== Assignment ==
Each line of the listing below must be set down exactly.
━━━━━━━━━━━━━━━━━━━━━━━━━━━━━━
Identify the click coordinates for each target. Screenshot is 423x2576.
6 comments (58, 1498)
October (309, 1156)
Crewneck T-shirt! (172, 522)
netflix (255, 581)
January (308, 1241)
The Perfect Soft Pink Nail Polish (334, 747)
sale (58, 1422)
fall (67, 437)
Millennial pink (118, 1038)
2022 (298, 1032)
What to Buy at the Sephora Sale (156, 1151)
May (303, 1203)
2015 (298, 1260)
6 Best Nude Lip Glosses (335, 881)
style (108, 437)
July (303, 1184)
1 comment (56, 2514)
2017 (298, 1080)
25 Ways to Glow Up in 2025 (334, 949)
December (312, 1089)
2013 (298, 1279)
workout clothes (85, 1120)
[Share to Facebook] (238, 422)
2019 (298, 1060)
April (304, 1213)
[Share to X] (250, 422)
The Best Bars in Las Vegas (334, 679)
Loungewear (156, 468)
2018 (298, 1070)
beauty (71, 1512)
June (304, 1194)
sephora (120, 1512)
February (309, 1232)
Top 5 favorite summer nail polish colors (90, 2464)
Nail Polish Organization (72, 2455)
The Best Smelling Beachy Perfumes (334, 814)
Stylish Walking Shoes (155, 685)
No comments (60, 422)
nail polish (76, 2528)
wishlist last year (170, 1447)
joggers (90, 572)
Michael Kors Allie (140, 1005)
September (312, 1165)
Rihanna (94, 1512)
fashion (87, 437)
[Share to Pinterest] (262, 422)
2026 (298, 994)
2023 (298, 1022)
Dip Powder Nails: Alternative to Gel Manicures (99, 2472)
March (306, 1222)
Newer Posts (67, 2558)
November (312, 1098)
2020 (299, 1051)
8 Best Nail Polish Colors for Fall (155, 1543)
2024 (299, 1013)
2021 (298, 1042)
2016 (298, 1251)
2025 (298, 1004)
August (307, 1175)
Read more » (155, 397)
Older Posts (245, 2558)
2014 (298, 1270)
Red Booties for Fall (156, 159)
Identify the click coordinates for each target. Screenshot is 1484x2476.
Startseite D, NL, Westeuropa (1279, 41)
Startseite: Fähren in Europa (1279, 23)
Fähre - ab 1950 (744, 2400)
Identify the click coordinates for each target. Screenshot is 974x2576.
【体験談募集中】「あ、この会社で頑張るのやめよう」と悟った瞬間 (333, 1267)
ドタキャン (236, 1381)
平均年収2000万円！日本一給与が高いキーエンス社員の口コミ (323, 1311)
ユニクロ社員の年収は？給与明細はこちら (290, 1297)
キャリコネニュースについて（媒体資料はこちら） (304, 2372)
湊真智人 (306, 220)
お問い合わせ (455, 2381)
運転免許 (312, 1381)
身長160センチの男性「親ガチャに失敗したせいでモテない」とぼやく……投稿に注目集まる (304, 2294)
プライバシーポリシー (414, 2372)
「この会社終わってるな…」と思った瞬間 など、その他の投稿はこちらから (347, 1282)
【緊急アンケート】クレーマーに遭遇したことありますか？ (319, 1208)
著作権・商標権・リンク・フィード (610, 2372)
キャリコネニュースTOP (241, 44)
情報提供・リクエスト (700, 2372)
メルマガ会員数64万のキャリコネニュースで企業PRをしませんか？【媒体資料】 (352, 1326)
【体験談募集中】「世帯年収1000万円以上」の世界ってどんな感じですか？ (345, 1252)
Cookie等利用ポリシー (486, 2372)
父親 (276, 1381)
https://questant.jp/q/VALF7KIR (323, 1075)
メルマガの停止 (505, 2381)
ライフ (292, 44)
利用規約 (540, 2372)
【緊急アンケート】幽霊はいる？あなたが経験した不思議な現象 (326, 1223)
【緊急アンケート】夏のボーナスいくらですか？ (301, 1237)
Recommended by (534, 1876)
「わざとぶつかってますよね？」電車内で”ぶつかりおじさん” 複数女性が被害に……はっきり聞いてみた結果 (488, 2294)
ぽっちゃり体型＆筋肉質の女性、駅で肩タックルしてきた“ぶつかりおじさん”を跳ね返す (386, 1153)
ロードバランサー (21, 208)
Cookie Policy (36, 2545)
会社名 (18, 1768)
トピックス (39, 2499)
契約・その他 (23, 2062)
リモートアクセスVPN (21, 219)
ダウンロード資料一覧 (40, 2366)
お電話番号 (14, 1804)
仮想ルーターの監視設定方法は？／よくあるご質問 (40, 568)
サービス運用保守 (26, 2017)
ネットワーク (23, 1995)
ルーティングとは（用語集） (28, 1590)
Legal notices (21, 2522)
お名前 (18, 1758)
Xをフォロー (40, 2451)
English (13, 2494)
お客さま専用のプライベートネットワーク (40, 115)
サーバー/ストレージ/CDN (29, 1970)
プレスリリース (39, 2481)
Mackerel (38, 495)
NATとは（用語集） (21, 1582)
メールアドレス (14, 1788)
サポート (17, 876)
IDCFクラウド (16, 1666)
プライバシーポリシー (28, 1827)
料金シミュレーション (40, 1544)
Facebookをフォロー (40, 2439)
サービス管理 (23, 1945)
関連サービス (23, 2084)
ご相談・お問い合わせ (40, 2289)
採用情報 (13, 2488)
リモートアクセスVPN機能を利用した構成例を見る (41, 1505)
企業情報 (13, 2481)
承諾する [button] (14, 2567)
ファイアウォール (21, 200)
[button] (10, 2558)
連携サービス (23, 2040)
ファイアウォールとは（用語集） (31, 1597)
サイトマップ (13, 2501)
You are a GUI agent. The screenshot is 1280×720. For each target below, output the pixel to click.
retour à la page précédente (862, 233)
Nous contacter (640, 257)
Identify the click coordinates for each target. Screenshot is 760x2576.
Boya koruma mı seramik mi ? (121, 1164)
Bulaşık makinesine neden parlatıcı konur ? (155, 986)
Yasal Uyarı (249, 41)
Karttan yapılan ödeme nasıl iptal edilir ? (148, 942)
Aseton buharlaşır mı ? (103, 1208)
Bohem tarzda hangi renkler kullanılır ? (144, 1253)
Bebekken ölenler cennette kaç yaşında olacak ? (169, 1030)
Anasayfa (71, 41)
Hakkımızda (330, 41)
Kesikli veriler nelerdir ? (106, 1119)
━━━━━━━━━━━━━━━━━━━━━━━━━━━━━━
== Result of the exercise ==
Identify the click coordinates for each target. Screenshot is 423x2576.
6 comments (58, 1498)
October (309, 1156)
Crewneck T-shirt! (172, 522)
netflix (255, 581)
January (308, 1241)
The Perfect Soft Pink Nail Polish (334, 747)
sale (58, 1422)
fall (67, 437)
Millennial pink (118, 1038)
2022 (298, 1032)
What to Buy at the Sephora Sale (156, 1151)
May (303, 1203)
2015 (298, 1260)
6 Best Nude Lip Glosses (335, 881)
style (108, 437)
July (303, 1184)
1 comment (56, 2514)
2017 (298, 1080)
25 Ways to Glow Up in 2025 (334, 949)
December (312, 1089)
2013 (298, 1279)
workout clothes (85, 1120)
[Share to Facebook] (238, 422)
2019 (298, 1060)
April (304, 1213)
[Share to X] (250, 422)
The Best Bars in Las Vegas (334, 679)
Loungewear (156, 468)
2018 (298, 1070)
beauty (71, 1512)
June (304, 1194)
sephora (120, 1512)
February (309, 1232)
Top 5 favorite summer nail polish colors (90, 2464)
Nail Polish Organization (72, 2455)
The Best Smelling Beachy Perfumes (334, 814)
Stylish Walking Shoes (155, 685)
No comments (60, 422)
nail polish (76, 2528)
wishlist last year (170, 1447)
joggers (90, 572)
Michael Kors Allie (140, 1005)
September (312, 1165)
Rihanna (94, 1512)
fashion (87, 437)
[Share to Pinterest] (262, 422)
2026 (298, 994)
2023 (298, 1022)
Dip Powder Nails: Alternative to Gel Manicures (99, 2472)
March (306, 1222)
Newer Posts (67, 2558)
November (312, 1098)
2020 (299, 1051)
8 Best Nail Polish Colors for Fall (155, 1543)
2024 (299, 1013)
2021 (298, 1042)
2016 (298, 1251)
2025 (298, 1004)
August (307, 1175)
Read more » (155, 397)
Older Posts (245, 2558)
2014 (298, 1270)
Red Booties for Fall (156, 159)
Identify the click coordinates for each target. Screenshot is 1484x2476.
Startseite D, NL, Westeuropa (1279, 41)
Startseite: Fähren in Europa (1279, 23)
Fähre - ab 1950 (744, 2400)
Identify the click coordinates for each target. Screenshot is 974x2576.
【体験談募集中】「あ、この会社で頑張るのやめよう」と悟った瞬間 (333, 1267)
ドタキャン (236, 1381)
平均年収2000万円！日本一給与が高いキーエンス社員の口コミ (323, 1311)
ユニクロ社員の年収は？給与明細はこちら (290, 1297)
キャリコネニュースについて（媒体資料はこちら） (304, 2372)
湊真智人 (306, 220)
お問い合わせ (455, 2381)
運転免許 (312, 1381)
身長160センチの男性「親ガチャに失敗したせいでモテない」とぼやく……投稿に注目集まる (304, 2294)
プライバシーポリシー (414, 2372)
「この会社終わってるな…」と思った瞬間 など、その他の投稿はこちらから (347, 1282)
【緊急アンケート】クレーマーに遭遇したことありますか？ (319, 1208)
著作権・商標権・リンク・フィード (610, 2372)
キャリコネニュースTOP (241, 44)
情報提供・リクエスト (700, 2372)
メルマガ会員数64万のキャリコネニュースで企業PRをしませんか？【媒体資料】 (352, 1326)
【体験談募集中】「世帯年収1000万円以上」の世界ってどんな感じですか？ (345, 1252)
Cookie等利用ポリシー (486, 2372)
父親 (276, 1381)
https://questant.jp/q/VALF7KIR (323, 1075)
メルマガの停止 (505, 2381)
ライフ (292, 44)
利用規約 (540, 2372)
【緊急アンケート】幽霊はいる？あなたが経験した不思議な現象 (326, 1223)
【緊急アンケート】夏のボーナスいくらですか？ (301, 1237)
Recommended by (534, 1876)
「わざとぶつかってますよね？」電車内で”ぶつかりおじさん” 複数女性が被害に……はっきり聞いてみた結果 (488, 2294)
ぽっちゃり体型＆筋肉質の女性、駅で肩タックルしてきた“ぶつかりおじさん”を跳ね返す (386, 1153)
ロードバランサー (21, 208)
Cookie Policy (36, 2545)
会社名 (18, 1768)
トピックス (39, 2499)
契約・その他 (23, 2062)
リモートアクセスVPN (21, 219)
ダウンロード資料一覧 (40, 2366)
お電話番号 (14, 1804)
仮想ルーターの監視設定方法は？／よくあるご質問 (40, 568)
サービス運用保守 (26, 2017)
ネットワーク (23, 1995)
ルーティングとは（用語集） (28, 1590)
Legal notices (21, 2522)
お名前 (18, 1758)
Xをフォロー (40, 2451)
English (13, 2494)
お客さま専用のプライベートネットワーク (40, 115)
サーバー/ストレージ/CDN (29, 1970)
プレスリリース (39, 2481)
Mackerel (38, 495)
NATとは（用語集） (21, 1582)
メールアドレス (14, 1788)
サポート (17, 876)
IDCFクラウド (16, 1666)
プライバシーポリシー (28, 1827)
料金シミュレーション (40, 1544)
Facebookをフォロー (40, 2439)
サービス管理 (23, 1945)
関連サービス (23, 2084)
ご相談・お問い合わせ (40, 2289)
採用情報 (13, 2488)
リモートアクセスVPN機能を利用した構成例を見る (41, 1505)
企業情報 (13, 2481)
承諾する [button] (14, 2567)
ファイアウォール (21, 200)
[button] (10, 2558)
連携サービス (23, 2040)
ファイアウォールとは（用語集） (31, 1597)
サイトマップ (13, 2501)
You are a GUI agent. The screenshot is 1280×720. For each target below, output the pixel to click.
retour à la page précédente (862, 233)
Nous contacter (640, 257)
Identify the click coordinates for each target. Screenshot is 760x2576.
Boya koruma mı seramik mi ? (121, 1164)
Bulaşık makinesine neden parlatıcı konur ? (155, 986)
Yasal Uyarı (249, 41)
Karttan yapılan ödeme nasıl iptal edilir ? (148, 942)
Aseton buharlaşır mı ? (103, 1208)
Bohem tarzda hangi renkler kullanılır ? (144, 1253)
Bebekken ölenler cennette kaç yaşında olacak ? (169, 1030)
Anasayfa (71, 41)
Hakkımızda (330, 41)
Kesikli veriler nelerdir ? (106, 1119)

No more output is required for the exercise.